EXTRAIT SOURCE —
★ ★ ★ ★
Mais tout cela pourrait encore s’aggraver.
Le secrétaire général du PCR a cité tout d’abord la filière canne en grand danger à cause de la fin des quotas sucriers en 2017. Ce sont près de 20.000 emplois qui sont menacés.

Puis Maurice Gironcel a évoqué la crise dans le BTP. Ce sont près de 10.000 emplois qui ont disparu en 5 ans, et les perspectives ne sont pas bonnes. Le maire de Sainte-Suzanne a en effet précisé que le secteur du Bâtiment et des Travaux publics dépend essentiellement de la commande publique, et ce sont les collectivités qui y contribuent à 85 %.
Maurice Gironcel a conclu le mot de bienvenue en rappelant les enjeux des accords de partenariat économique (APE). L’ouverture du marché de La Réunion aux produits fabriqués chez nos voisins est aussi une menace pour l’emploi, car les coûts de fabrication sont là-bas beaucoup moins élevés.

Origine de l’apartheid social

Paul Vergès est ensuite intervenu pour rappeler le cadre de la bataille. Ce sont en premier lieu des médias qui ne parlent pas de la situation, notamment des 175.000 demandeurs d’emploi. La crise à La Réunion est d’une toute autre dimension qu’en France, a dit le sénateur. Il a expliqué que pour qu’elle atteigne le même niveau qu’à La Réunion, cela supposerait que la France ait 10 millions de chômeurs et 30 millions de personnes sous le seuil de pauvreté.

C’est en second lieu l’échec de tous les gouvernements qui se sont succédé depuis 1946, date de l’abolition du statut colonial : « pas un n’a fait reculer le chômage ».
★ ★ ★ ★
DONNÉES FOURNIES —
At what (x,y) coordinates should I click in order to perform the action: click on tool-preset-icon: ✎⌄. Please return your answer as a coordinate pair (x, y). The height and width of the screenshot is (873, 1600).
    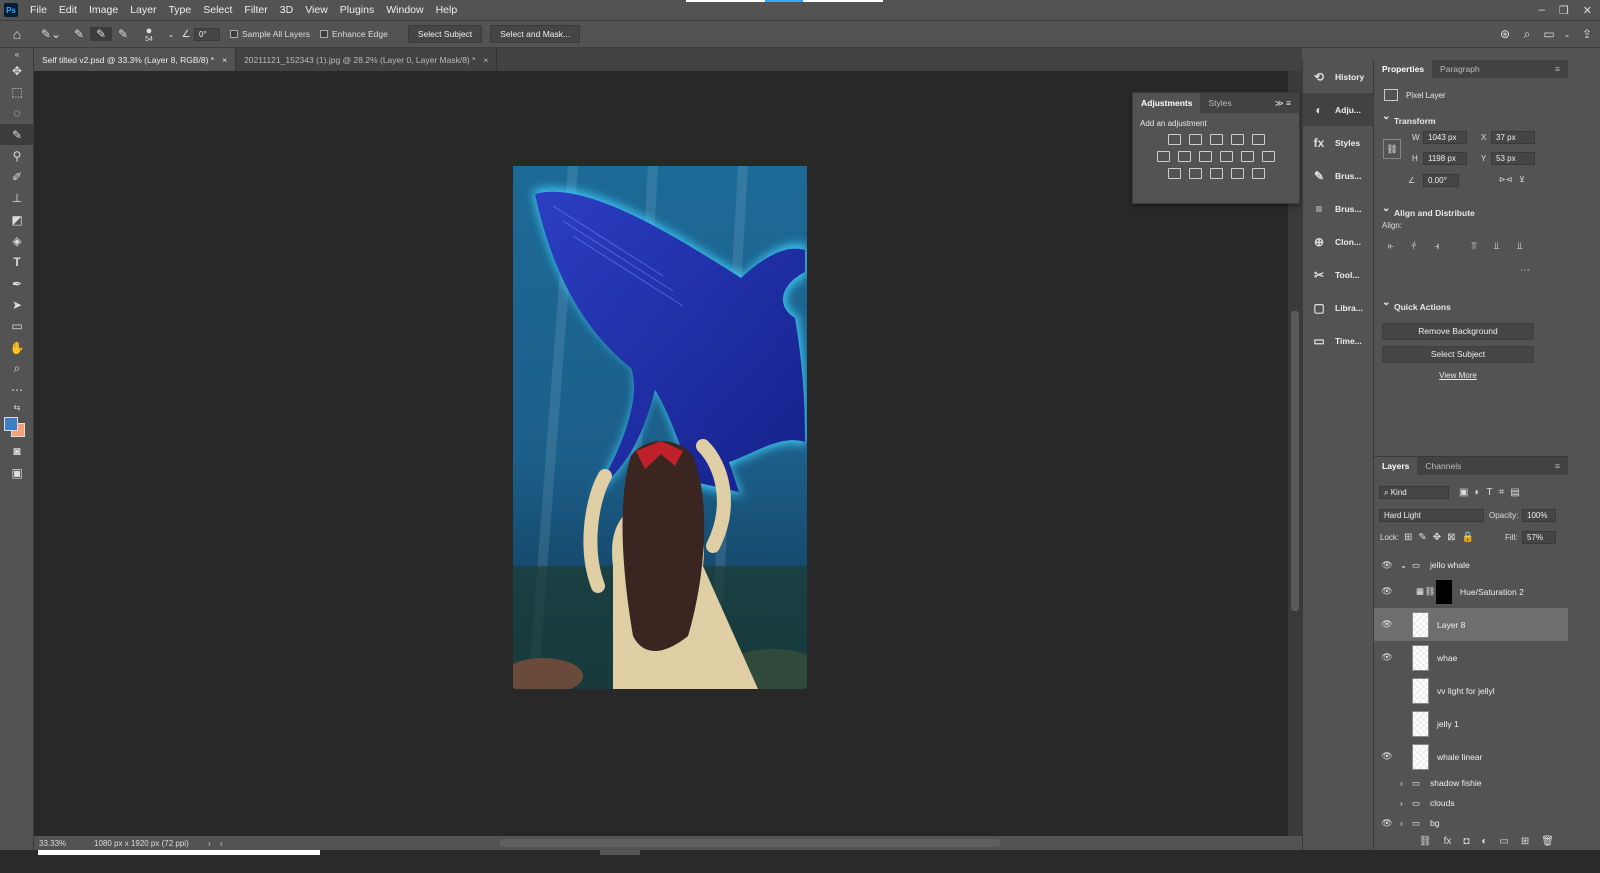
    Looking at the image, I should click on (51, 34).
★ ★ ★ ★
Restituez mot pour mot le passage de l'article sur l'emploi à La Réunion qui va de « Mais tout cela » à « beaucoup moins élevés. ».

SOLUTION —
Mais tout cela pourrait encore s’aggraver.
Le secrétaire général du PCR a cité tout d’abord la filière canne en grand danger à cause de la fin des quotas sucriers en 2017. Ce sont près de 20.000 emplois qui sont menacés.

Puis Maurice Gironcel a évoqué la crise dans le BTP. Ce sont près de 10.000 emplois qui ont disparu en 5 ans, et les perspectives ne sont pas bonnes. Le maire de Sainte-Suzanne a en effet précisé que le secteur du Bâtiment et des Travaux publics dépend essentiellement de la commande publique, et ce sont les collectivités qui y contribuent à 85 %.
Maurice Gironcel a conclu le mot de bienvenue en rappelant les enjeux des accords de partenariat économique (APE). L’ouverture du marché de La Réunion aux produits fabriqués chez nos voisins est aussi une menace pour l’emploi, car les coûts de fabrication sont là-bas beaucoup moins élevés.